Document passage
Each such policy shall not be materially altered or canceled, and the
coverage will not be materially reduced, in any case, without at least
thirty (30) days' prior written notice to the Lender. Grantor shall
provide the Lender with satisfactory evidence of such insurance coverage
at the request of the Lender. |
e. |
Grantor
shall promptly pay when due all property and other taxes, assessments and
government charges or levies imposed upon, and all claims (including
claims for labor, materials and supplies) against, the Collateral, except
to the extent the validity thereof is being contested in good faith and by
appropriate proceedings and adequate reserves are being maintained in
connection therewith; provided that this Section 7(f) shall not apply to
claims for labor, materials or supplies which Payee consents in writing
shall be excluded herewith, notwithstanding that such claims, if unpaid,
might become a lien or charge upon such properties or any part
thereof. |
f. |
Grantor
shall keep and maintain at its own cost and expense satisfactory and
reasonably complete records of the Collateral. Grantor shall furnish the
Lender with such information regarding the Collateral as the Lender may
reasonably request from time to time and shall allow the Lender, upon
reasonable notice, access during normal business hours to inspect the
Collateral and Grantor's records, accounts and books pertaining to the
Collateral, provided that no restriction as to normal business hours shall
be required during the continuance of an Event of
Default. |
g. |
Grantor
shall not knowingly take or omit to take any action, the taking or
omission of which might impair Lender’s lien on the Collateral or
adversely affect the value of the
Collateral. |
h. |
Upon
the occurrence and during the continuance of any Event of Default, Grantor
shall not grant any extension of the time of payment of any of its
Accounts, Chattel Paper, Instruments or amounts due under any of its
Contracts or Documents, compromise, compound or settle the same for less
than the full amount thereof, release, wholly or partly, any Person liable
for the payment thereof, or allow any credit or discount whatsoever
thereon other than trade discounts and rebates granted in the ordinary
course of Grantor's business. |
i. |
Grantor
shall (i) protect, defend and maintain the validity and enforceability of
the Copyrights, Patents and Trademarks, (ii) use commercially reasonable
efforts to detect infringements of the Copyrights, Patents and Trademarks
and promptly advise the Lender in writing of material infringements
detected, and (iii) not allow any material Copyrights, Patents or
Trademarks to be abandoned, forfeited or dedicated to the public without
the written consent of the Lender, unless any such abandonment is
appropriate in accordance with reasonable and customary business
practice. |
j. |
Grantor
shall not execute or authorize to be filed in any public office any UCC
financing statement (or similar statement or instrument of registration
under the law of any jurisdiction) except UCC financing statements filed
or to be filed in respect of and covering the lien created by this
Agreement. |
k. |
Grantor
shall not amend, modify, waive, take any action or fail to take any action
with respect to all or a portion of any Contract which Grantor reasonably
expects or should expect would adversely affect Lender’s interest in the
Collateral (including, but not limited to, the value of the Collateral) or
which affect the timing, value or amount of any proceeds due under any
Contract. |
8. |
Further
Assurances.

Challenges
1. In the passage on the Grantor's covenants to the Lender, how much prior written notice must the Lender get before an insurance policy is materially altered or canceled?
2. Continue the passage on the Grantor's covenants to the Lender, starting from the "Further Assurances" heading that ends it.

Items

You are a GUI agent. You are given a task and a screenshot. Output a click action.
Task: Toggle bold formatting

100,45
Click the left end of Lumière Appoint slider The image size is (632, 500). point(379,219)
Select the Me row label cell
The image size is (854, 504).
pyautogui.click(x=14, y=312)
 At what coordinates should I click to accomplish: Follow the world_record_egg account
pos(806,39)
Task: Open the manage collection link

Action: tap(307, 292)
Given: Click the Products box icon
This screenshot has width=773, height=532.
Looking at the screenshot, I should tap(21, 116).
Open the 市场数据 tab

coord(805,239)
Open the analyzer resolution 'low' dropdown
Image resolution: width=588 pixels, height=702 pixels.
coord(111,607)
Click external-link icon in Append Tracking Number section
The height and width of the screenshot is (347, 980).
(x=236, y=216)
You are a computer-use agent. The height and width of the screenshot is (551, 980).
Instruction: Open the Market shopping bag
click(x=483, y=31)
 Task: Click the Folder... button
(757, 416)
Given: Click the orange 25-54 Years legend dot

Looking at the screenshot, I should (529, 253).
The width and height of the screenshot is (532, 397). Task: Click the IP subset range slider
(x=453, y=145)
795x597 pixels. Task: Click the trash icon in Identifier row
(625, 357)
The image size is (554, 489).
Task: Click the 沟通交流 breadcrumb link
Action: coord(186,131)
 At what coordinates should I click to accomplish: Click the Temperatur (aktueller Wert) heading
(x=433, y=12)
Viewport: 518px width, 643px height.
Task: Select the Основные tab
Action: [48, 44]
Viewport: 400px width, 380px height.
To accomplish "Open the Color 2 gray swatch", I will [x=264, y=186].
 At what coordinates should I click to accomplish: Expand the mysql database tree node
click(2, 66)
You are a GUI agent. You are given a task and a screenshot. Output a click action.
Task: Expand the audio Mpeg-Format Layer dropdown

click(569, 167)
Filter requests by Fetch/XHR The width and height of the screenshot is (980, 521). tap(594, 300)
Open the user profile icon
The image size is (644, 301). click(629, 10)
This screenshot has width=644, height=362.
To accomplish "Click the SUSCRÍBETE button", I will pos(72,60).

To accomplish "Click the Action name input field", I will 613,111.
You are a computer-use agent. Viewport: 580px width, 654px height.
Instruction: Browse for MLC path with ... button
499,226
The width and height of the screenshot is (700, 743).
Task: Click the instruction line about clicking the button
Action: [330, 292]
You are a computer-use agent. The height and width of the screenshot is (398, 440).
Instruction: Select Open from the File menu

Exercise responses
1. At least thirty (30) days' prior written notice.

2.
Grantor agrees, at any time and from time to time, at the expense of
Grantor, and upon request of the Lender, to promptly execute and deliver
all further instruments and documents, and take all further action, that
may be necessary or desirable, in order to perfect and protect any
security interest granted or purported to be granted hereby or to enable
the Lender to exercise and enforce Lender’s rights and remedies hereunder
with respect to any Collateral, including, without limitation,
(i) delivering and causing to be filed any financing or continuation
statements (including “in lieu” continuation statements) under the UCC
with respect to the security interests granted hereby, (ii) obtaining
“control” by or on behalf of Lender of any Investment Property, Deposit
Accounts, Letter-of-Credit Rights or Electronic Chatter Paper (with
reference to applicable provisions of the UCC with respect to “control”
for such items of Collateral), (iii) placing the interest of the
Lender as lienholders on the certificate of title (or similar evidence of
ownership) of any Equipment constituting Collateral owned by Grantor which
is covered by a certificate of title (or similar evidence of ownership),
(iv) filing or cooperating with the Lender in filing any forms or
other documents required to be recorded with the United States Patent and
Trademark Office, United States Copyright Office, or any actions, filings,
recordings or registrations in any foreign jurisdiction or under any
international treaty, required to secure or protect Lender’s interest in
the Collateral, (v) transferring Collateral to the possession of the
Lender (if a security interest in such Collateral can only be perfected by
possession), (vi) executing and delivering or causing to be
delivered written notice to insurers of Lender’s security interest in, or
claim in or under, any policy of insurance (including unearned premiums),
and (vii) using its best efforts to obtain acknowledgements from
bailees having possession of any Collateral and waivers of liens from
landlords and mortgagees of any location where any of the Collateral may
from time to time be stored or located. If Grantor executes and delivers
any document or instrument pursuant to this Section 8, such document
or instrument shall be in form and substance reasonably satisfactory to
the Lender and a copy thereof shall be provided by Grantor to the Lender;
and if Grantor takes any other action pursuant to this Section 8,
such action shall be taken with the prior written consent of the Lender
and notice thereof shall be given by Grantor to the
Lender. |
9. |
Security
Interest Absolute.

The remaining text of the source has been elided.